腕時計にも、スケルトンモデルがあります。それは時計メーカーが、自社の技術力がいかに優れているかをアピールするため、部品を極限まで削り込んで美しくデザインし、その芸術的なムーブメントを裏からも表からも見通すことのできるようにした「骸骨モデル」です。磨き込まれた歯車やぜんまいが複雑に忙しく動いているさまを見ることができるのはメカ好きにはたまりません。最近は裏蓋にガラスを使ったシースルーバックも大はやりです。機械式だけでなく、廉価なクオーツ時計のものまであるところを見ると、時計好きの覗き見趣味は、洋の東西や貧富を問わないようです。
建築業界でも「透ける建築」がブームでした。石造りやコンクリートの重厚な印象と正反対に、重さや存在感すら希薄な総ガラス張りのビルが建築雑誌に盛んに取り上げられています。都心では有楽町の東京フォーラムが筆頭にあげられますし、私の作品を設置させて頂いた宮城県白石市の文化体育活動センター「ホワイトキューブ」などもその代表例でしょう。大きなガラス板を接続して巨大な壁面を作り上げて行く新工法も開発されたと聞きます。ブームがテクノロジーを進化させたよい例といえます。
栄螺の童子
火の車童子は負けない
冷戦時代、ソ連を中心とする東側は、国内の実情を外国どころか自国民にすら知らせることをしませんでした。それと対照的に西側は、露悪趣味とも思えるくらい自国のリーダーの醜聞や政争を報道しました。また経済の動向や農作物の作柄などもすべてオープンにしてきました。その結果、東側は自浄能力を失い内部崩壊を遂げ、西側は新陳代謝を繰り返し活力を維持することができました。そして開かれたマーケットは国境を超えたビジネスを飛躍的に成長させました。 テレビで、料理人が調理場で繰り広げる修羅場をショーアップする番組がつぎつぎヒットしました。本来は裏方であるべき調理場を見せるスケルトンショーとでも呼びましょうか。若者に、職人の世界を垣間見せた功績は充分に評価できるでしょう。

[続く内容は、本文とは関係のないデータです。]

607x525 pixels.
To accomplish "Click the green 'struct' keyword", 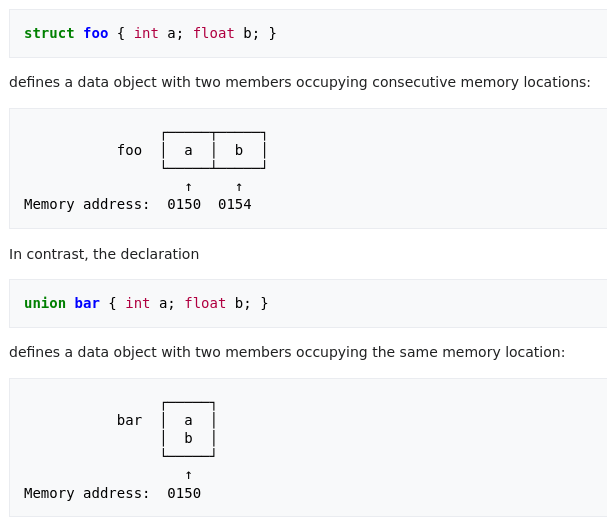I will point(49,33).
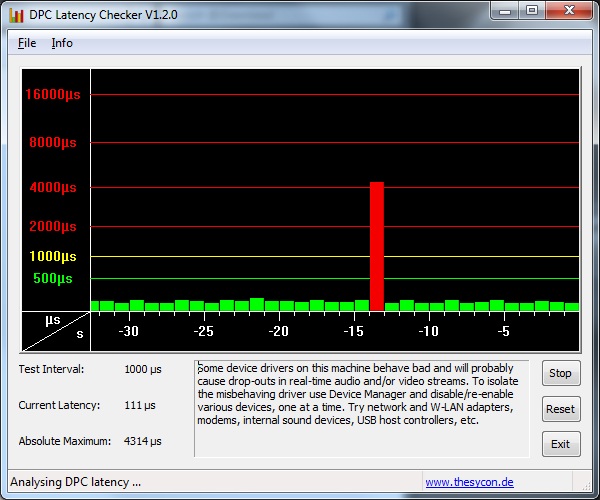Click the tall red latency spike bar
600x500 pixels.
(377, 245)
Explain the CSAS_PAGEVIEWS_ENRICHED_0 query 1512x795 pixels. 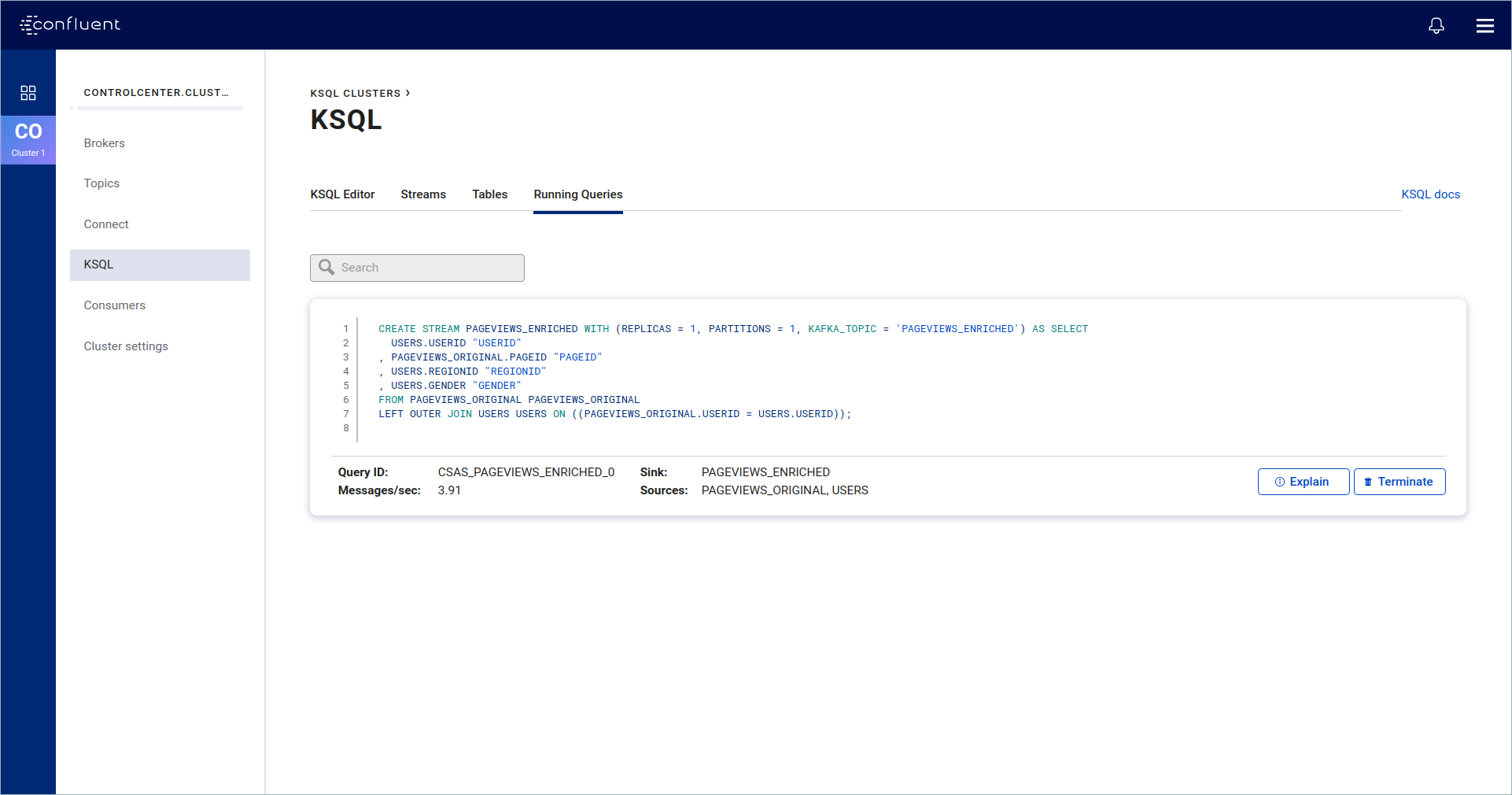coord(1303,482)
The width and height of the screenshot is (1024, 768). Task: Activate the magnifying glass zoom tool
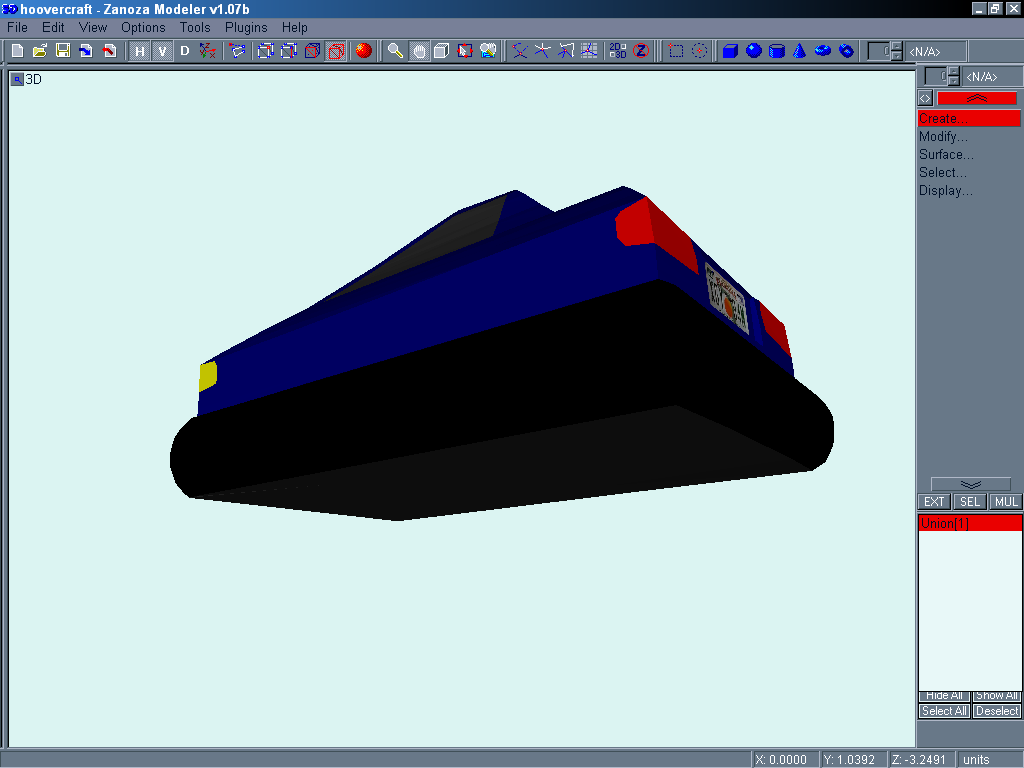pos(396,51)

また私はめったに病院へ行きませんが、たまに医師にかかると、懇切丁寧に治療の内容や投薬の説明をされます。これがよく耳にする「インフォームドコンセント」かと医療の透明性の進展に驚かされます。政治家の資産公開のニュースも、年中行事として定着しました。嘘か真か知らねども、政治家先生の台所は案外火の車であることがわかり、ちょっと気の毒にすらなります。
美術品の値付けを非公開市場で行ってきた美術商たちが、いつのまにか顧客に価格決定を委ねる公開オークションを始めて久しくなりました。永田町や建設業界、金融業界、大蔵省、警察などの密室談合体質がマスコミによって白日のもとに曝されています。時代の趨勢とはいえ、あらゆる現場で「素人はだまっとれ」と一喝できる骨のある玄人がいなくなったことは、なんだか心細くうつわも小さくなった気がしないでもありません。また丸見えになった伏魔殿に蠢く姿が、卑しく矮小なほど、見せられる方はしらけるばかりです。これからは、見通しも風通しもよい状態でこそ、光り輝く本物のカリスマが求められているのです。